From 677f4ddd89ae39e7b2900b2b24d9bac70cd93886 Mon Sep 17 00:00:00 2001
From: Rain Suo <yugsuo@gmail.com>
Date: Wed, 27 Nov 2024 11:04:49 +0800
Subject: [PATCH] delete legacy denyall acls when upgrading to v1.13.x (#4742)

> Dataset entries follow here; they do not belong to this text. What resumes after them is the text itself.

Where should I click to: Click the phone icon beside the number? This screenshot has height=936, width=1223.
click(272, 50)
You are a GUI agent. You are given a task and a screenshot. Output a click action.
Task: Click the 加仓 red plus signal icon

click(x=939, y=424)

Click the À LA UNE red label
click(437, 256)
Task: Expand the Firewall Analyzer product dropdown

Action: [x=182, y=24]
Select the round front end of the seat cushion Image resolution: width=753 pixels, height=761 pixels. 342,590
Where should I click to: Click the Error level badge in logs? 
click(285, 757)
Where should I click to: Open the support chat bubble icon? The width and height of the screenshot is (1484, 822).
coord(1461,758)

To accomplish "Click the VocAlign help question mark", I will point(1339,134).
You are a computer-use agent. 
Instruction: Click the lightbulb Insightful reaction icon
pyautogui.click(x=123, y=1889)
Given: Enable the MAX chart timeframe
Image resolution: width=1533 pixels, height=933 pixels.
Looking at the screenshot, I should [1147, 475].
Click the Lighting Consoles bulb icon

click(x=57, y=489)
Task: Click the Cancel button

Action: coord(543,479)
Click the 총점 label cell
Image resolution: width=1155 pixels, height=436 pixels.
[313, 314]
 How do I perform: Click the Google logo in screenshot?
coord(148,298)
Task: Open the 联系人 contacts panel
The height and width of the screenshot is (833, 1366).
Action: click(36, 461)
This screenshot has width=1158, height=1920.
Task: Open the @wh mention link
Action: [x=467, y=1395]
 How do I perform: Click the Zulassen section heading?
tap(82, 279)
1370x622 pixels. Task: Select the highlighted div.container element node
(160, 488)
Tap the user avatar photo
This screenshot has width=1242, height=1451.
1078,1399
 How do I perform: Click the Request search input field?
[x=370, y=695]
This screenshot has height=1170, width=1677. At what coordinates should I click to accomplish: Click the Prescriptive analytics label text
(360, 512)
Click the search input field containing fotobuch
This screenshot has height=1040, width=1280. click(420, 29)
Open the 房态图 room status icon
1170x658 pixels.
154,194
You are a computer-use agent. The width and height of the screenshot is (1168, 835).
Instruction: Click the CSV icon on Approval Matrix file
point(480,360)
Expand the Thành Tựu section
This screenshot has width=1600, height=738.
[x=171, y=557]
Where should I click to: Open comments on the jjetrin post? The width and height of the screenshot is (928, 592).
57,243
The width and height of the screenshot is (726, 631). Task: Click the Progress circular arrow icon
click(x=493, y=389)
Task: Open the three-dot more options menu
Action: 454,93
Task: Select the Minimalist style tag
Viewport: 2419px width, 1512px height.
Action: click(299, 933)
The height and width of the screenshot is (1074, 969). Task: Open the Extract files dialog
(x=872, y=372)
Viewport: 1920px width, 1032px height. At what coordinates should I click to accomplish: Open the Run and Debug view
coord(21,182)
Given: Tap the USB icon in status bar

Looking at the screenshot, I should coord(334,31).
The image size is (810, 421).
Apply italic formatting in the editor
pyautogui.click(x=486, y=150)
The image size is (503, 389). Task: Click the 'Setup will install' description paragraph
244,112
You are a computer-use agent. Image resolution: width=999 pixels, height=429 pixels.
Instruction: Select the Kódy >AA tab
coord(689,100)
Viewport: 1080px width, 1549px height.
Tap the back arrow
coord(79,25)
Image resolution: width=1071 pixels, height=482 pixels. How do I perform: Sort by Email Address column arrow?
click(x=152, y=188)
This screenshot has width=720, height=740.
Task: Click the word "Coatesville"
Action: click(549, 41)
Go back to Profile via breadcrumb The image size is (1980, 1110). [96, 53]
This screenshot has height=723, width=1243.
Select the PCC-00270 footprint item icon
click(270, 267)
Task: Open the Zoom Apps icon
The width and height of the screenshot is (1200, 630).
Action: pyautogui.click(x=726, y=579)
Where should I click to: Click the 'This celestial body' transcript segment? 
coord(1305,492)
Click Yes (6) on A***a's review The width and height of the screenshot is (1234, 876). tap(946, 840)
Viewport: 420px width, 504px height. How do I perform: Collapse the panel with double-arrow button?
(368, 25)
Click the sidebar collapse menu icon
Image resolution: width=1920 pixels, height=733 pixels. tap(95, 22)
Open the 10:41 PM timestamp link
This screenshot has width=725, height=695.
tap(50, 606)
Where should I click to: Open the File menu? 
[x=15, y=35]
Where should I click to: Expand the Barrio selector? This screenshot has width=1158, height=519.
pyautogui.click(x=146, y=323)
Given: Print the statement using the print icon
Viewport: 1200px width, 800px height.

the acls in v1.13.x are in tier 2 rather than tier 0 in v1.12.x, which
results that legacy denyall sg will drop all traffics if a pod bound a sg,
because acls in tier 0 have the higest priority. we should recreate acls
in denyall sg when upgrading to v1.13.x.

Signed-off-by: Rain Suo <yugsuo@gmail.com>
---
 pkg/ovs/ovn-nb-acl.go | 26 ++++++++++++++++++++++++++
 pkg/util/const.go     |  1 +
 2 files changed, 27 insertions(+)

diff --git a/pkg/ovs/ovn-nb-acl.go b/pkg/ovs/ovn-nb-acl.go
index 07143253ec6..db5c5f49c4d 100644
--- a/pkg/ovs/ovn-nb-acl.go
+++ b/pkg/ovs/ovn-nb-acl.go
@@ -277,6 +277,32 @@ func (c *OVNNbClient) CreateNodeACL(pgName, nodeIPStr, joinIPStr string) error {
 func (c *OVNNbClient) CreateSgDenyAllACL(sgName string) error {
 	pgName := GetSgPortGroupName(sgName)
 
+	// for upgrading from v1.12.x to v1.13.x
+	// see https://github.com/kubeovn/kube-ovn/issues/4742
+	oldIngressACL, err := c.GetACL(pgName, ovnnb.ACLDirectionToLport, util.SecurityGroupDropPriority, fmt.Sprintf("outport == @%s && ip", pgName), true)
+	if err != nil {
+		klog.Error(err)
+		return err
+	}
+	if oldIngressACL != nil && oldIngressACL.Tier == util.DefaultACLTier {
+		if err := c.DeleteACL(pgName, portGroupKey, ovnnb.ACLDirectionToLport, util.SecurityGroupDropPriority, fmt.Sprintf("outport == @%s && ip", pgName)); err != nil {
+			klog.Errorf("delete legacy acl from port group %s: %v", pgName, err)
+			return err
+		}
+	}
+	oldEgressACL, err := c.GetACL(pgName, ovnnb.ACLDirectionFromLport, util.SecurityGroupDropPriority, fmt.Sprintf("inport == @%s && ip", pgName), true)
+	if err != nil {
+		klog.Error(err)
+		return err
+	}
+	if oldEgressACL != nil && oldEgressACL.Tier == util.DefaultACLTier {
+		if err := c.DeleteACL(pgName, portGroupKey, ovnnb.ACLDirectionFromLport, util.SecurityGroupDropPriority, fmt.Sprintf("inport == @%s && ip", pgName)); err != nil {
+			klog.Errorf("delete legacy acl from port group %s: %v", pgName, err)
+			return err
+		}
+	}
+
+	// create new acls for deny all sg
 	ingressACL, err := c.newACL(pgName, ovnnb.ACLDirectionToLport, util.SecurityGroupDropPriority, fmt.Sprintf("outport == @%s && ip", pgName), ovnnb.ACLActionDrop, util.NetpolACLTier)
 	if err != nil {
 		klog.Error(err)
diff --git a/pkg/util/const.go b/pkg/util/const.go
index 8acda2daaf0..9fd399a4569 100644
--- a/pkg/util/const.go
+++ b/pkg/util/const.go
@@ -157,6 +157,7 @@ const (
 	AnpMaxPriority       = 99
 	AnpACLMaxPriority    = 30000
 	BanpACLMaxPriority   = 1800
+	DefaultACLTier       = 0
 	AnpACLTier           = 1
 	NetpolACLTier        = 2
 	BanpACLTier          = 3